Les deux décisions s'inscrivent dans une tendance plus large qui se consolide tout au long de 2026. Plus tôt ce mois-ci, un tribunal d'État du Nouveau-Mexique a ordonné à Meta de verser 567 millions de dollars à un fonds de sécurité des jeunes, en plus d'une sanction civile antérieure de 375 millions de dollars dans la même affaire, ainsi qu'un décret quinquennal plafonnant l'usage de Facebook et Instagram par les adolescents. À travers plusieurs juridictions et théories juridiques, la direction est la même: les juges traitent les choix de conception des plateformes comme quelque chose qu'un jury ou un décret judiciaire peut atteindre, pas comme quelque chose que résout une requête préalable au procès.
Ce que les opérateurs de l'UE et du Royaume-Uni devraient vérifier maintenant
L'arrêt est américain, rendu en application d'une loi américaine, et ne lie aucune juridiction de l'UE ou du Royaume-Uni. Mais les régulateurs, avocats et opérateurs de plateformes de l'UE et du Royaume-Uni observent la Section 230 depuis deux décennies comme la référence de ce à quoi une défense du type 'c'est l'utilisateur, pas nous' peut s'étirer, car le règlement sur les services numériques de l'UE et l'Online Safety Act britannique ont tous deux été conçus en supposant que cette référence finirait par se resserrer précisément pour ce type de plainte. Cet arrêt, associé au décret du Nouveau-Mexique, prouve que ce resserrement se produit désormais dans la pratique, pas seulement dans le débat politique.
Le chevauchement est concret, pas abstrait: les fonctionnalités citées dans ce contentieux, systèmes de notifications optimisés pour l'engagement, réglages par défaut de lecture automatique et défilement infini, sont les mêmes fonctionnalités que les règles du DSA sur la conception manipulatrice visant les mineurs et les évaluations des risques de l'Online Safety Act demandent déjà aux plateformes de justifier. Une entreprise qui n'a jusqu'ici traité ce chevauchement que comme un exercice de conformité réglementaire devrait désormais aussi le traiter comme un exercice d'exposition contentieuse.

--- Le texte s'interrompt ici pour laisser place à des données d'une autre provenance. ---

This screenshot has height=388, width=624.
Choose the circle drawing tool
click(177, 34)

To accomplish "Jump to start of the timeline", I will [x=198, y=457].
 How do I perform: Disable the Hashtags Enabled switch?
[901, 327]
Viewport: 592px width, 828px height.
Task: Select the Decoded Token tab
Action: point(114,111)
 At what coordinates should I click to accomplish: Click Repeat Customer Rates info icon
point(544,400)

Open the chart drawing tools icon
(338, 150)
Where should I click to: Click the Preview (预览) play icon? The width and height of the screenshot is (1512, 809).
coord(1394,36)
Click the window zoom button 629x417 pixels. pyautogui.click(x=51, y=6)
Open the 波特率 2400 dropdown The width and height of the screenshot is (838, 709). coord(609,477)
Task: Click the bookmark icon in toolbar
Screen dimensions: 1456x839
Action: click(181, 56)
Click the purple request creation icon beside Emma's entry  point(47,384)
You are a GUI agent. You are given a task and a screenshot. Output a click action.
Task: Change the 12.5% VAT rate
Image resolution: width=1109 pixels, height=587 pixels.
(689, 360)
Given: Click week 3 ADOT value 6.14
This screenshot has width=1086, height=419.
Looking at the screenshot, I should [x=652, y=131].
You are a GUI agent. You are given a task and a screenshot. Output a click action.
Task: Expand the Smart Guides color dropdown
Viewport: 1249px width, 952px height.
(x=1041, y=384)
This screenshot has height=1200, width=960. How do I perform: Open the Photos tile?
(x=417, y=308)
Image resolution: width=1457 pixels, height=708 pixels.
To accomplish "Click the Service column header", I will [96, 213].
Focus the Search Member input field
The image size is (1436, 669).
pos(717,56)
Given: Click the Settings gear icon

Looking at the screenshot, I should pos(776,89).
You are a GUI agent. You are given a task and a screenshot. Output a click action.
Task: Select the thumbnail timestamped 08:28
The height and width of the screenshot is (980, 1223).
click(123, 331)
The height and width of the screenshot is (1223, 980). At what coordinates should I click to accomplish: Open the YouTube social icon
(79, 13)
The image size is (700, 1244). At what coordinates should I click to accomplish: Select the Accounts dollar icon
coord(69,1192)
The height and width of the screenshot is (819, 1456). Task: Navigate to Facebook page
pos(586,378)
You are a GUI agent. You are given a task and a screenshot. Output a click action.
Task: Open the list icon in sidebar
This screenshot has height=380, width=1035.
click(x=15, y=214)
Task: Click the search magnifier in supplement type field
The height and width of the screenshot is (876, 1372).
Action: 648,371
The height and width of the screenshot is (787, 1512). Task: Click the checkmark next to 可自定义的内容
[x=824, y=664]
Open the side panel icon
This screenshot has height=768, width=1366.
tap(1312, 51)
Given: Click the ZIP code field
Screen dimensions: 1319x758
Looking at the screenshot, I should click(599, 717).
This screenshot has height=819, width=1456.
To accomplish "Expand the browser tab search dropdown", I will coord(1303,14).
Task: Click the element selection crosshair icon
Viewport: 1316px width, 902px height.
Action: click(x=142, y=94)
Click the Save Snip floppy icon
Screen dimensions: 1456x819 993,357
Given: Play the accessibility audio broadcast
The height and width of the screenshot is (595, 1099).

La première étape utile n'est pas un nouveau document de politique. C'est un audit du dossier interne qui existe déjà: les expériences de croissance et d'engagement, les tests A/B et les notes de revue produit qui expliquent pourquoi un certain rythme de notifications, un réglage par défaut de lecture automatique ou un motif de défilement infini a été choisi. Selon les règles de l'UE et du Royaume-Uni, ce dossier est quelque chose qu'un régulateur peut inspecter. Dans un litige américain, ce même dossier est quelque chose qu'un avocat de la partie plaignante peut exiger par assignation. Toute entreprise de l'UE ou du Royaume-Uni dotée d'une plateforme orientée vers les États-Unis ou d'une filiale américaine devrait savoir, dès maintenant, ce que ce dossier dit réellement avant que quelqu'un d'autre ne demande à le voir.